More specifically, the First Sacred War was fought by the Amphictyonic League against the city of Cirrha over the latter's mistreatment of religious pilgrims to Delphi. Delphi derived religious significance from its Temple of Apollo, which housed the famous Pythia - the Oracle of Delphi.
The Amphictyonic League was an ancient religious organisation which formed to support the temples of Apollo and Demeter at Delphi and Anthele.
The Amphictyons (literally, “dwellers around”), or Amphictyonic League, oversaw the oracle of Apollo at Delphi and had the power to declare wars (called Sacred Wars) against those guilty of sacrilege.
- Phillips, David D. Athenian Political Oratory: 16 Key Speeches. Psychology Press, 2004.
Pilgrims from all over Greece came to Delphi to seek answers from the priestess, the most prestigious of her kind in the classical world. Many of them would disembark at Cirrha, the closest port to Delphi. The city took advantage of this to impose a toll on pilgrims, a sacrilegious act that ultimately provoked a war with the Amphictyonic League.

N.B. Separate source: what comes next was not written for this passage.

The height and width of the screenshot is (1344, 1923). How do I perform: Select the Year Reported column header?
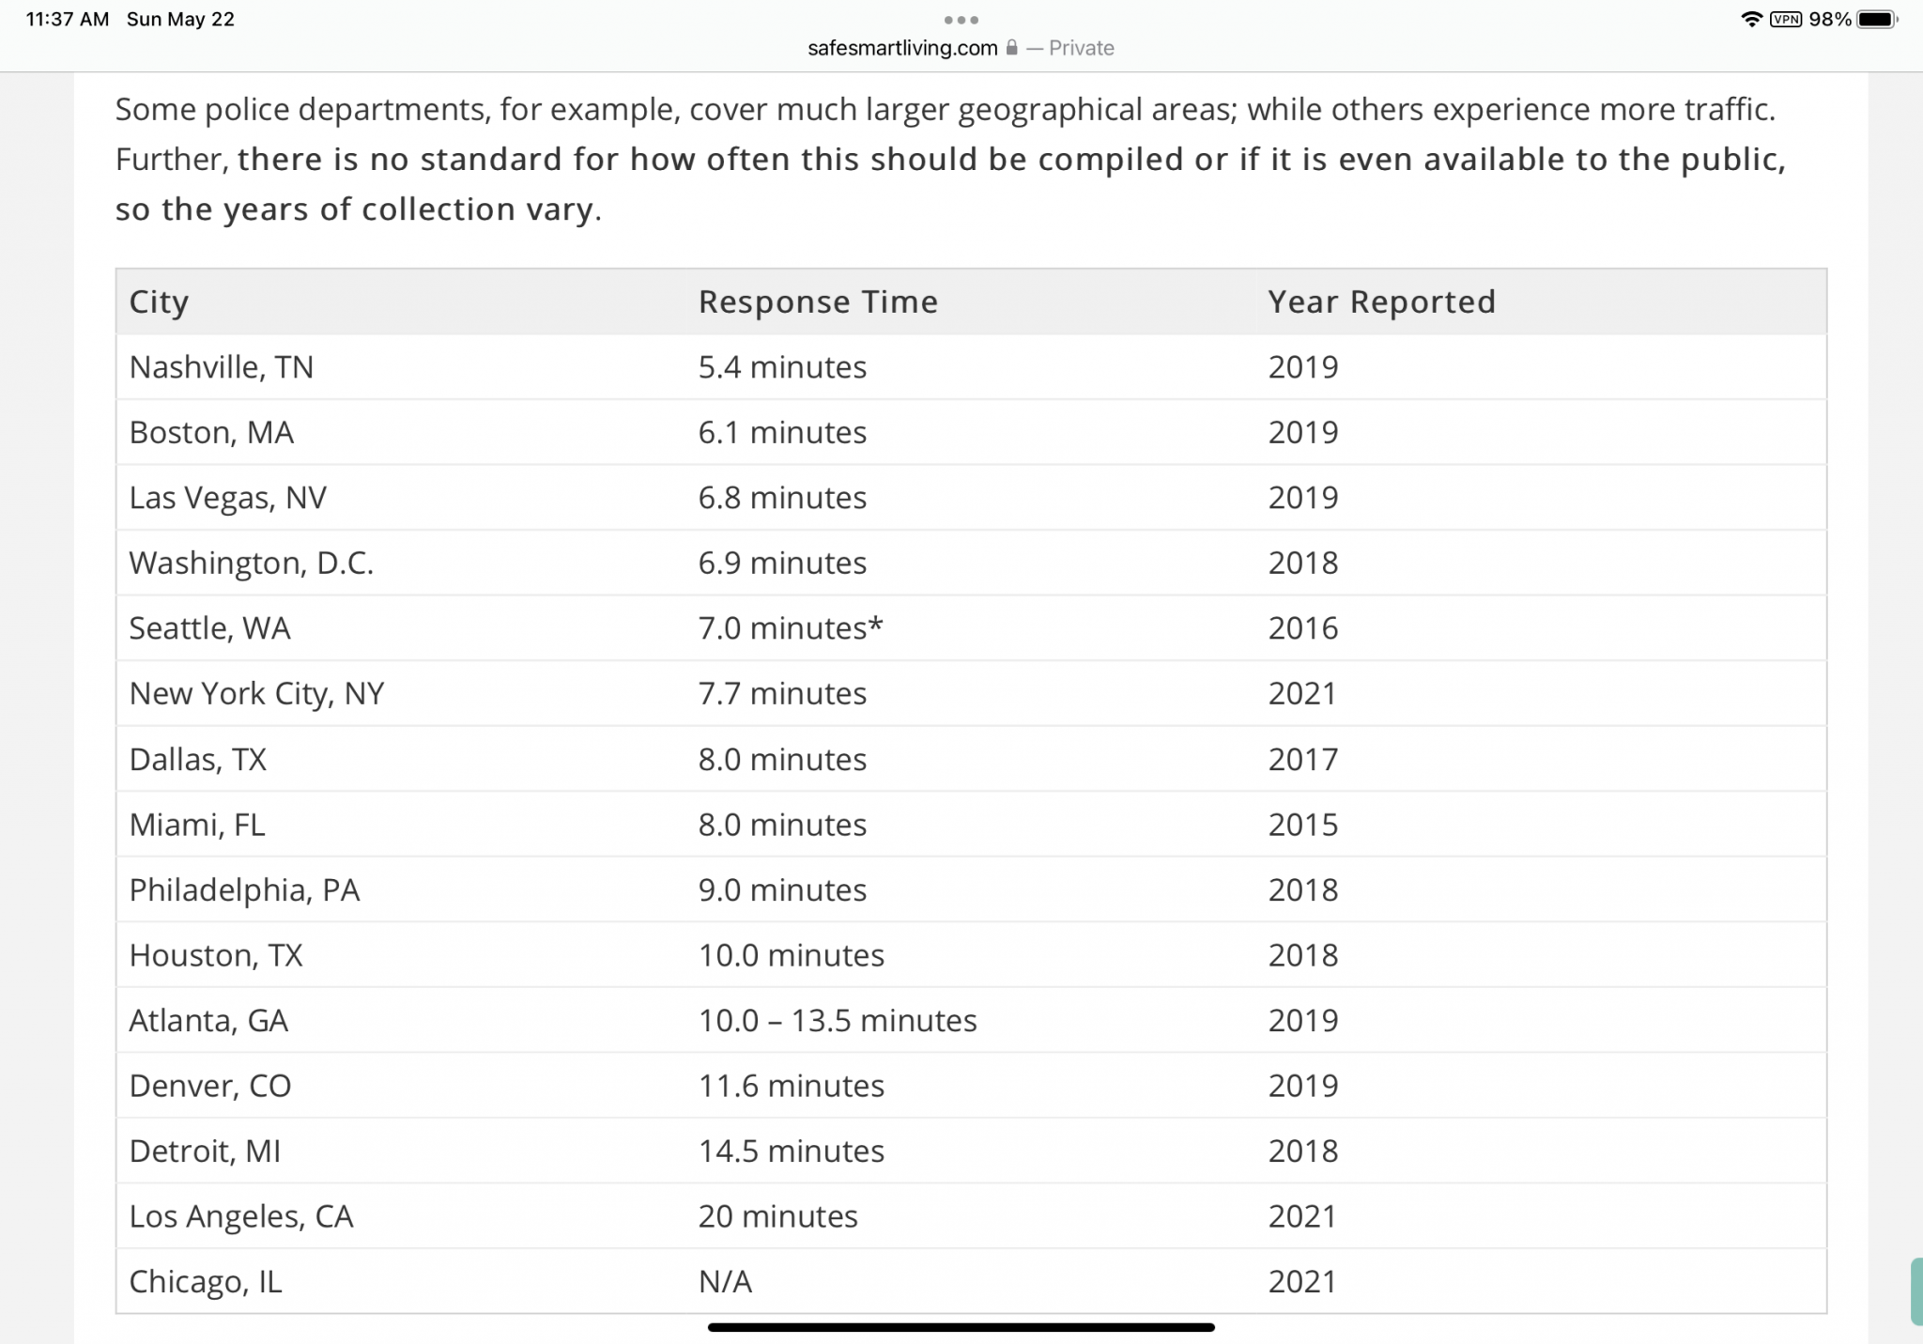tap(1381, 302)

Delphi was situated at the foot of Mount Parnassus, and visitors to the shrine who came from any part of Greece by sea usually landed at Cirrha, a seaport town on the north shore of the Gulf of Corinth, which happened to be the nearest port to the oracles ... The men of Cirrha were in the habit of extorting heavy dues from travellers on their way to Delphi, and as they would not abandon their exactions at the order of the Amphictyons, these representatives of the Greek states ordered war to be undertaken against them.
- Robinson, John. Ancient History: A Synopsis of the Rise, Progress, Decline and Fall of the States and Nations of Antiquity. London, 1821.
Not only did the war began with a distinctively religious cause, it also ended on a religious note as the lands of Cirrha were made sacred.
The First Sacred War was subsequently fought, resulting in the destruction of Cirrha. The plain around Cirrha was then dedicated to Delphi and cultivation of the land was forbidden.
- Ashley, James R. The Macedonian Empire: the Era of Warfare Under Philip II and Alexander the Great, 359-323 BC. McFarland, 2004.
This affair is actually somewhat similar to the later Crusades of Christendom:
The Amphictyonic league at length - under pressure, it is said, from Solon - proclaimed a kind of holy war against the Cirrhaeans, something like the crusade undertaken to free Christian pilgrims from the tax levied by the Saracens at the gates of Jerusalem.
- Shuckburgh, Evelyn S. A Short History of the Greeks: From the Earliest Times to BC 146. Cambridge University Press, 2013.
As @Matt pointed out in the comments, so-called religious wars in history were almost always also motivated by economical and political concerns. The First Sacred War is no exception here.